DIRECTIONS:
In the material below, find the line containing "2026 (92, 360)" and the line containing "Sales (62, 194)", then reproduce exactly both of them and every line between, and nothing else.

RECORDS FOR THIS EXERCISE:
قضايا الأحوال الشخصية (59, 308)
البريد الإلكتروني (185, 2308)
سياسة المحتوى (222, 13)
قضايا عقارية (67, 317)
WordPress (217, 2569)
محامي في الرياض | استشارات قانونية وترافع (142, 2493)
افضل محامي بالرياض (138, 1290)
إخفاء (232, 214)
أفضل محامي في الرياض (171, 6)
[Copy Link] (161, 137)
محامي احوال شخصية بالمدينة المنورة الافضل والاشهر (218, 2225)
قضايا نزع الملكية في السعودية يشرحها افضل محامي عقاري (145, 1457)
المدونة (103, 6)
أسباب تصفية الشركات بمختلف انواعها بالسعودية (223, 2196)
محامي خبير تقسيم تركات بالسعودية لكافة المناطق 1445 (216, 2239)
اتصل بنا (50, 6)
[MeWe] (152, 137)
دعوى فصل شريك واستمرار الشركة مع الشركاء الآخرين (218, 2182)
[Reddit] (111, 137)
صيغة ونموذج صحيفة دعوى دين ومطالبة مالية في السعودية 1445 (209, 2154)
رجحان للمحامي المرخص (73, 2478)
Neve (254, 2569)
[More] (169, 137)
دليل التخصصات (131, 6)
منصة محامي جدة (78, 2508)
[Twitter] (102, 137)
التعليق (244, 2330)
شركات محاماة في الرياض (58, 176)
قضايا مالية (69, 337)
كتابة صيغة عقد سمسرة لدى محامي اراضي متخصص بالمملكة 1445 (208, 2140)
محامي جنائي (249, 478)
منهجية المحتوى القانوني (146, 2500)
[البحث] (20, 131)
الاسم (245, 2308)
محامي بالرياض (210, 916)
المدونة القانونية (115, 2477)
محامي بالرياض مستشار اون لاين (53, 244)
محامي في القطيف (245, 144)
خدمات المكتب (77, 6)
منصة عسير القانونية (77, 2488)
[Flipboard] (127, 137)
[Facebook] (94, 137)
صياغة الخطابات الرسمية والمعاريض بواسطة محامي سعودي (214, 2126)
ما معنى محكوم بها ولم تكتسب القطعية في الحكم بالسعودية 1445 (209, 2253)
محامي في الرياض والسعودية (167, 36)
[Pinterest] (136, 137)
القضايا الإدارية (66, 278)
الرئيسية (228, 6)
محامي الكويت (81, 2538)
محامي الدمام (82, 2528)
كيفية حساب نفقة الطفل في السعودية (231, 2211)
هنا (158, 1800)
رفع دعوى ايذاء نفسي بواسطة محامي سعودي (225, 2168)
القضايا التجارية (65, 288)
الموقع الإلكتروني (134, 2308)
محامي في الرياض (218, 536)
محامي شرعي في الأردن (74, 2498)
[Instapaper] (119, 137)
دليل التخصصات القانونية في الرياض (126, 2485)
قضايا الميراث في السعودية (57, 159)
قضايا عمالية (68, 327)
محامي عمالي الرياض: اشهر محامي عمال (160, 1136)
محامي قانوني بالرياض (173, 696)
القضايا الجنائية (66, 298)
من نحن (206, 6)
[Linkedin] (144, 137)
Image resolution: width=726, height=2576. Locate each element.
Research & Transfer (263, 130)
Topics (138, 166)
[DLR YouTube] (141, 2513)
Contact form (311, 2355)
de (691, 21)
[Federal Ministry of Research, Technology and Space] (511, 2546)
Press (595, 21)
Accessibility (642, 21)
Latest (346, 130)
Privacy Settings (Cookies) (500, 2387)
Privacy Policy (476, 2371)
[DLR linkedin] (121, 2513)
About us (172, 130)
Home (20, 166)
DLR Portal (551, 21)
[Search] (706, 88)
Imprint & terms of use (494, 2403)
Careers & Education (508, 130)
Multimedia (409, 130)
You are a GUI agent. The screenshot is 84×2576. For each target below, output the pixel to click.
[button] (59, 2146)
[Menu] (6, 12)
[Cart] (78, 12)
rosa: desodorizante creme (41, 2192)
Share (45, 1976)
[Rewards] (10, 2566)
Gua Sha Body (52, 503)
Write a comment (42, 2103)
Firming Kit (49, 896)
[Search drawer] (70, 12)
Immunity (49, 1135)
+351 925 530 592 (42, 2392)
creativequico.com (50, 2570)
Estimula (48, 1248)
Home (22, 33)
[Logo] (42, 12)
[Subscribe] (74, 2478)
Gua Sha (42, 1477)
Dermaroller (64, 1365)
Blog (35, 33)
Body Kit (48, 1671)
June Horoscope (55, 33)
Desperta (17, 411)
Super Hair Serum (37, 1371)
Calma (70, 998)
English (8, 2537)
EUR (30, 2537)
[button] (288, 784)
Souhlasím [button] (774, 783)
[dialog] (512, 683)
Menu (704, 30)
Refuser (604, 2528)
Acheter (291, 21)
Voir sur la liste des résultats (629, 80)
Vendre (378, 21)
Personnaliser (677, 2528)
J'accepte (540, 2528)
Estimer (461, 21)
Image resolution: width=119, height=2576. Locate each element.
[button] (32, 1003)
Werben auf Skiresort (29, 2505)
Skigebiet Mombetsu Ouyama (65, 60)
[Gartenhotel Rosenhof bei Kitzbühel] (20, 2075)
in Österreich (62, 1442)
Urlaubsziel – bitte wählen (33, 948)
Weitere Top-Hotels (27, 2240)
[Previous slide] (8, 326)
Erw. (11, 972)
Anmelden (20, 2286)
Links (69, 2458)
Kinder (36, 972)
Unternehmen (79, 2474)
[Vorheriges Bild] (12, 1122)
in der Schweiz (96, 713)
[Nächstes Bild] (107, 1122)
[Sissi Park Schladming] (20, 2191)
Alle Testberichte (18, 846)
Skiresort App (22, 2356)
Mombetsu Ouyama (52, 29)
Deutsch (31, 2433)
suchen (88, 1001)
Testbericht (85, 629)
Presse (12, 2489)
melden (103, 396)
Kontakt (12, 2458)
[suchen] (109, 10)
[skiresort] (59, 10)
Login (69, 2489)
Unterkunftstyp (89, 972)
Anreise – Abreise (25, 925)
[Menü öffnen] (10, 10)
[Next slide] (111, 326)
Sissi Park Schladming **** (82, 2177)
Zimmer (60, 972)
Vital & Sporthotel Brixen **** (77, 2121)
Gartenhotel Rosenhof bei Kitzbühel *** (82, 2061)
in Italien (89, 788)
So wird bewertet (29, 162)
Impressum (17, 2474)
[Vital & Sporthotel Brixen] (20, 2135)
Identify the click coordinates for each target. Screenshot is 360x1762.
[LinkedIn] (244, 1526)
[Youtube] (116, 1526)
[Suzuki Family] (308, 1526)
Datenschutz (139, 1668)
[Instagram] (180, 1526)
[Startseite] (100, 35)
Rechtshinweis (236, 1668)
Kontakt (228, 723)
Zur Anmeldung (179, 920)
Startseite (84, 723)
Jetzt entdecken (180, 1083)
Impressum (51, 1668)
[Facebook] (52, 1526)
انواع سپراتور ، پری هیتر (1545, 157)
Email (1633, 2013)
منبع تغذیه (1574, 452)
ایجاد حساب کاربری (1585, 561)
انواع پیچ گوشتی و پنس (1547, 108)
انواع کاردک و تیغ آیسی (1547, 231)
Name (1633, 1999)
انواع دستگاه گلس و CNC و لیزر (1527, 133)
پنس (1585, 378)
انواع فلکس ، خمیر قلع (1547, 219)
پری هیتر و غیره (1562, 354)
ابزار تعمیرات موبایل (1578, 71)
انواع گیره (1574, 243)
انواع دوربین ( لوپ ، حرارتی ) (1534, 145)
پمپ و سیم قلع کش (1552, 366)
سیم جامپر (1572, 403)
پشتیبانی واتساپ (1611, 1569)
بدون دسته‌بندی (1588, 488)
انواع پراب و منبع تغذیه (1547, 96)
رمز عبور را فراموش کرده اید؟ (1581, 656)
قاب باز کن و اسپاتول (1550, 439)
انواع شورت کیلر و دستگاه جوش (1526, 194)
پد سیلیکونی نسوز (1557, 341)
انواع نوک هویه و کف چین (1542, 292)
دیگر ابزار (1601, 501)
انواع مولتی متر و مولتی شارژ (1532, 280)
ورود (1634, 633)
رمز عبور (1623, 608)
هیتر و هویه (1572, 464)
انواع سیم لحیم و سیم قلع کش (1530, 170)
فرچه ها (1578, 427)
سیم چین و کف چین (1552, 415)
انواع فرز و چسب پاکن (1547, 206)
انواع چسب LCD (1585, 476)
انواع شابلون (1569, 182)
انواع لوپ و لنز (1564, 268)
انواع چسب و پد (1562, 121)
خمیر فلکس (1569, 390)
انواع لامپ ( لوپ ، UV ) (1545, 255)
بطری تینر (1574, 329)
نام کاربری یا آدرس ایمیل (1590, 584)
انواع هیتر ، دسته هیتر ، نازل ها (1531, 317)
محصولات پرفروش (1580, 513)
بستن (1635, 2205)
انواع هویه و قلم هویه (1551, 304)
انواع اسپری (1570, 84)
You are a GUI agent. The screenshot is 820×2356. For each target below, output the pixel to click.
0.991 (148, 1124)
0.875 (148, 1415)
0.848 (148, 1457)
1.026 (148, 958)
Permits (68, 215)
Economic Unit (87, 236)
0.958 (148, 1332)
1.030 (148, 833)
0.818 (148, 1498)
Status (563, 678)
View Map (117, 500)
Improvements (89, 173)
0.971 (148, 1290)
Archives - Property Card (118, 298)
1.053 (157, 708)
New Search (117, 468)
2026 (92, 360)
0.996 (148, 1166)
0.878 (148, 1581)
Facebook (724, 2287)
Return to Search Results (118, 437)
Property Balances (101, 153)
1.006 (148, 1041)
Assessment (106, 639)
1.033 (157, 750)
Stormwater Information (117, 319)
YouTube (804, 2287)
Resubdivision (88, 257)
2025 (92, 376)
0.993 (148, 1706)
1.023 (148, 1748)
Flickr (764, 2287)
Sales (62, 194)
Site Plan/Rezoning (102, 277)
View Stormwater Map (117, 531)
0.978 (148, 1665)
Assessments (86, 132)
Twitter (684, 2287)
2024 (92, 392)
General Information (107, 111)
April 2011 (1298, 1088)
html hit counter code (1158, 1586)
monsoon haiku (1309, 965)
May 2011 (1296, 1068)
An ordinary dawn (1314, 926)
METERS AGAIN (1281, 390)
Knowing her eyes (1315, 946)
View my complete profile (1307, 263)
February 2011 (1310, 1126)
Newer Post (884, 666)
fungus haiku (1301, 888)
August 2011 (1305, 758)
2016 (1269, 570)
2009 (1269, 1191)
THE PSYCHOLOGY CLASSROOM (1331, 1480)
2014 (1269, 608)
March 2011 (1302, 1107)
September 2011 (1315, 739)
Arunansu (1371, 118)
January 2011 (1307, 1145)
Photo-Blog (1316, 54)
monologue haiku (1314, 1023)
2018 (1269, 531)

EXERCISE RESULT:
2026 (92, 360)
0.996 (148, 1166)
0.878 (148, 1581)
Facebook (724, 2287)
Return to Search Results (118, 437)
Property Balances (101, 153)
1.006 (148, 1041)
Assessment (106, 639)
1.033 (157, 750)
Stormwater Information (117, 319)
YouTube (804, 2287)
Resubdivision (88, 257)
2025 (92, 376)
0.993 (148, 1706)
1.023 (148, 1748)
Flickr (764, 2287)
Sales (62, 194)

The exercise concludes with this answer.